Wie zuerst das deutsche «Handelsblatt» berichtete, hat Rheinmetall in Belgien 50 Leopard-1-Panzer gekauft, die der Konzern für die Ukraine aufbereiten soll. Verkäufer ist das belgische Unternehmen OIP Land Systems, nachdem die Ruag ihre Exemplare des leichten Panzers nicht exportieren durfte. Der CEO Freddy Versluys kann sich über eine frühere Investition freuen, die sich nun satt auszahlt.

Für die belgischen Waffenhändler ist der Verkauf sicher ein gutes Geschäft. Zwar ist nicht klar, was Deutschland für die Leopard 1 gezahlt hat, doch der Einkauf war günstig. OIP Land Systems hat die Panzer zwischen 2014 und 2017 erstanden und 10'000 bis 15'000 Euro pro Exemplar gezahlt.

Für Russland gibt es noch mehr üble Nachrichten: Die Versorgung mit ohnehin knappen Nachtsichtgeräten verschlechtert sich, nachdem eine heftige Explosion die russische Stadt Sergijew Possad erschüttert hat. Dort ist eine Fabrik des staatlichen Rüstungskonzerns Rostec in die Luft geflogen, in dem optische Geräte produziert worden sind.

Anscheinend hat ein Unfall zur Explosion geführt, die eine Person getötet hat. Mindestens 30 Personen musste ins Spital eingeliefert werden: Sechs Menschen müssen intensivmedizinisch behandelt werden. Die örtlichen Behörden ermitteln nun wegen der Verletzung von Sicherheitsbestimmungen.

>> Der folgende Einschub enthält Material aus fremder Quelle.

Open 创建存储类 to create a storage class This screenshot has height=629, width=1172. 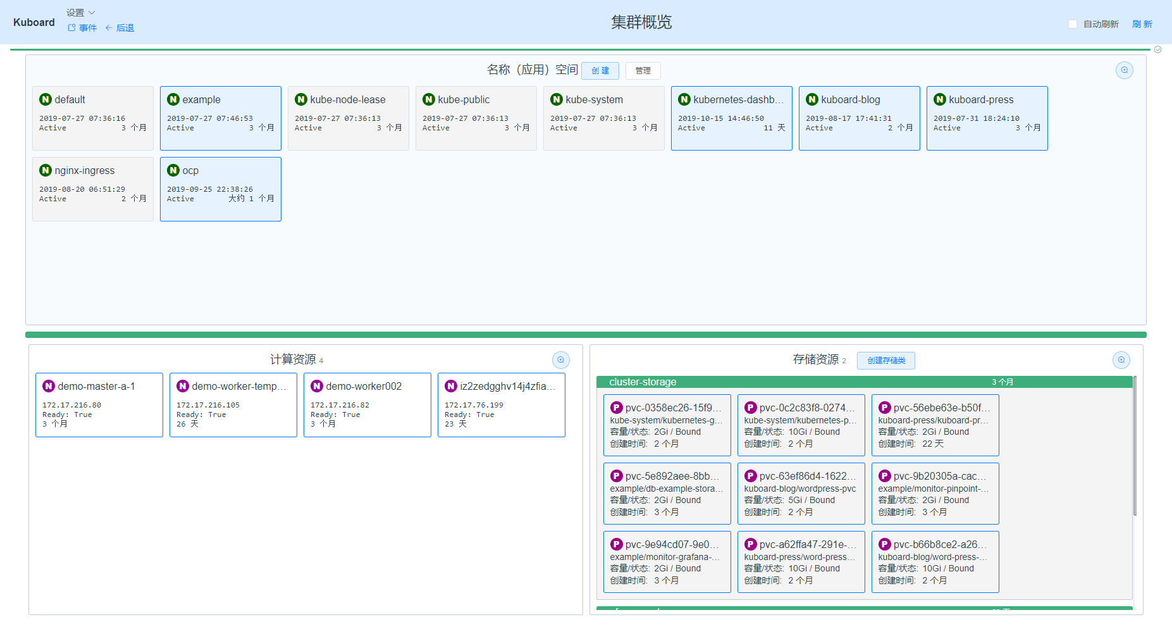(885, 360)
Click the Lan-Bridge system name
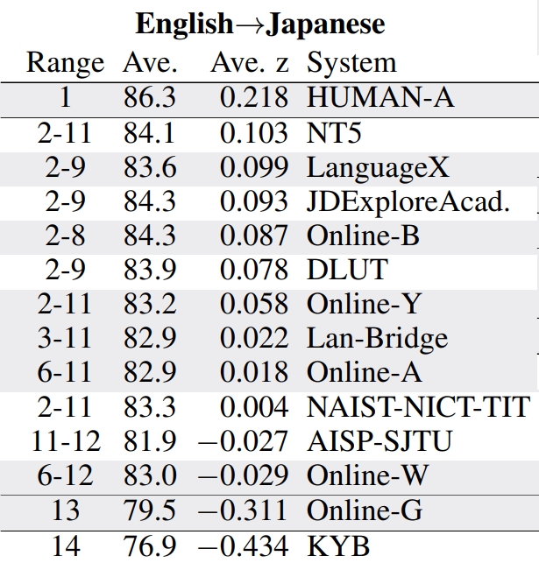Viewport: 539px width, 570px height. pyautogui.click(x=377, y=339)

Russisches Militärdepot bei der Stadt Ulan-Ude.
Russisches Militärdepot bei der Stadt Ulan-Ude.
Military Informant / VK

Nicht nur bei der Produktion hapert es in Russland – auch die Lager leeren sich: Wie die «Moscow Times» berichtet, ist das grösste nationale Depot Vagzhanovo nur noch zu 60 Prozent gefüllt. Während vor dem Krieg auf Satellitenbildern noch 3840 Panzer aus der Sowjet-Zeit zu sehen sind, sind es nun, sollen es im November 2022 nur noch 2600 sein.